Rescale every coordinate by multiplying it by 1.15 and rounding to the nearest whole number, with halves rounded up, then write the lines out again in full with all other text unchanged. Begin at the line that contains "Task: Click the starting" and stop after the line that contains "tap(166, 100)", and give only those lines.

•••••

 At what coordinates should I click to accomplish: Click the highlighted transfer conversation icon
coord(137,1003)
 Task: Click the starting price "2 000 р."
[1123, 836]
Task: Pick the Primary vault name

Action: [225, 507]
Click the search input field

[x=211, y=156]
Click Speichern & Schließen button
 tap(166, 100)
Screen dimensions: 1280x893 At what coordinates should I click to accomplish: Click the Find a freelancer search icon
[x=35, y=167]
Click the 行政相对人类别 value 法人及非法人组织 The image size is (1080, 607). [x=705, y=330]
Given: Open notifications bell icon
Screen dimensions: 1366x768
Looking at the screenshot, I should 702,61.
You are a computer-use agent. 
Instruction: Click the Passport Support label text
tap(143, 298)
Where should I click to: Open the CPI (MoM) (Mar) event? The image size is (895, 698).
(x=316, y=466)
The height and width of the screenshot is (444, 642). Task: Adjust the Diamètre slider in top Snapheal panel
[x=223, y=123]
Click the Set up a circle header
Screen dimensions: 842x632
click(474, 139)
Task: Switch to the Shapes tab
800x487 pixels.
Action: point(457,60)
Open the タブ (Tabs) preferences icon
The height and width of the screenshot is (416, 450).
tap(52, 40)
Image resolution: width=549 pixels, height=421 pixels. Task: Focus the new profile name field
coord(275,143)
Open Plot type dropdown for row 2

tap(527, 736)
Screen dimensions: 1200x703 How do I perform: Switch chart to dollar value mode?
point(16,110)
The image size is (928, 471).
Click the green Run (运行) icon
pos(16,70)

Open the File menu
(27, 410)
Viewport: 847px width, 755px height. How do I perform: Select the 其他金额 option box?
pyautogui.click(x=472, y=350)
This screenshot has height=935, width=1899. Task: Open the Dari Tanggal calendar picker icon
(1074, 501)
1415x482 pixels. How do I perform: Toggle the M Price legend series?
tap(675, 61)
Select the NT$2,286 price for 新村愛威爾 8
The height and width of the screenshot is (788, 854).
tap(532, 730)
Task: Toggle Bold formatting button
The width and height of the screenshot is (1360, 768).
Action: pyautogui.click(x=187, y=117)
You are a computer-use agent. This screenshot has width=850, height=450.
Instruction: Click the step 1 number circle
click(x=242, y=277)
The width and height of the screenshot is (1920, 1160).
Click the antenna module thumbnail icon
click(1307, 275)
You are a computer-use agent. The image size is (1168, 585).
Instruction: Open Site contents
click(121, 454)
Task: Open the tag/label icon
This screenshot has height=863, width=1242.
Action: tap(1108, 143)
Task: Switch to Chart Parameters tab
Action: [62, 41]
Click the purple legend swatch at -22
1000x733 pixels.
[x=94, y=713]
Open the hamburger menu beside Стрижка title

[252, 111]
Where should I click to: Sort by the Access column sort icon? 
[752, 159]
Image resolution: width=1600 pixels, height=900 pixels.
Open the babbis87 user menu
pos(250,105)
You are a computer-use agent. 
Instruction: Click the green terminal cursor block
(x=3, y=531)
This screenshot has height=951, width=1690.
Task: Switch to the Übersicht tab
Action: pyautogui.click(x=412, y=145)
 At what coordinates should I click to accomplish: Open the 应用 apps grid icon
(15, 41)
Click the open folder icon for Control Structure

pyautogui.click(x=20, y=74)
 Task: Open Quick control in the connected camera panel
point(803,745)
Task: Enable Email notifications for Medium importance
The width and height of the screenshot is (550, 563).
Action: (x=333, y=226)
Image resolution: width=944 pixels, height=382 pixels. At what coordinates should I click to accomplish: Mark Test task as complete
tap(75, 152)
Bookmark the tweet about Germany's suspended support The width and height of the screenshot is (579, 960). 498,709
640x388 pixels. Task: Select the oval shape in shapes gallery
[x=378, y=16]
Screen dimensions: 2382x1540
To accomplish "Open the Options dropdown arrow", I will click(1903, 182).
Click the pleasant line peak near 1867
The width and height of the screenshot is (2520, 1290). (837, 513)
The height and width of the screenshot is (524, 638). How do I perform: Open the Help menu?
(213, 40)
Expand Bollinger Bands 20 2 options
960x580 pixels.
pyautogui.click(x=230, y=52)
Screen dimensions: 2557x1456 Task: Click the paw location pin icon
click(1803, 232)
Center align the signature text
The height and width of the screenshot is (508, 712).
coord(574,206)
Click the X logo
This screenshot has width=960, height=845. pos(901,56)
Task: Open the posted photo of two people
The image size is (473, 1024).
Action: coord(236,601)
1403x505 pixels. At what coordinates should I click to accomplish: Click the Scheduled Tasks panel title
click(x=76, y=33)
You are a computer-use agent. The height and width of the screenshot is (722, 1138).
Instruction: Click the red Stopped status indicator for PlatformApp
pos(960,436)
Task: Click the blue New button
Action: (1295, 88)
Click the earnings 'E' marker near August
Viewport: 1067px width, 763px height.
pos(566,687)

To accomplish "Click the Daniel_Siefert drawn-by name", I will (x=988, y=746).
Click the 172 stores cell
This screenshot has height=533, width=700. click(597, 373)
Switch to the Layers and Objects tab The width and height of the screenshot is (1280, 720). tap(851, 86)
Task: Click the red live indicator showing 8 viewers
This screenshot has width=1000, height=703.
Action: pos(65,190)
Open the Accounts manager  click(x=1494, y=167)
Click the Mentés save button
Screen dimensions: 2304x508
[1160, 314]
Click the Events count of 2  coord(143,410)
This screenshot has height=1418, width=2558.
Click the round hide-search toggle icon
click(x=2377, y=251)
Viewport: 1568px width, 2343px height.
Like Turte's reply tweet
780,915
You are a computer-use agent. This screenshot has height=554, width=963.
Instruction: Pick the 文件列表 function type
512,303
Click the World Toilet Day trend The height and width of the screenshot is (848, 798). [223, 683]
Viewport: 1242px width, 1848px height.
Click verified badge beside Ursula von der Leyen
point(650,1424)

•••••

- **ANSWER**
 Task: Click the starting price "2 000 р."
[1291, 961]
Task: Pick the Primary vault name

Action: [259, 583]
Click the search input field

[x=243, y=179]
Click Speichern & Schließen button
 tap(191, 115)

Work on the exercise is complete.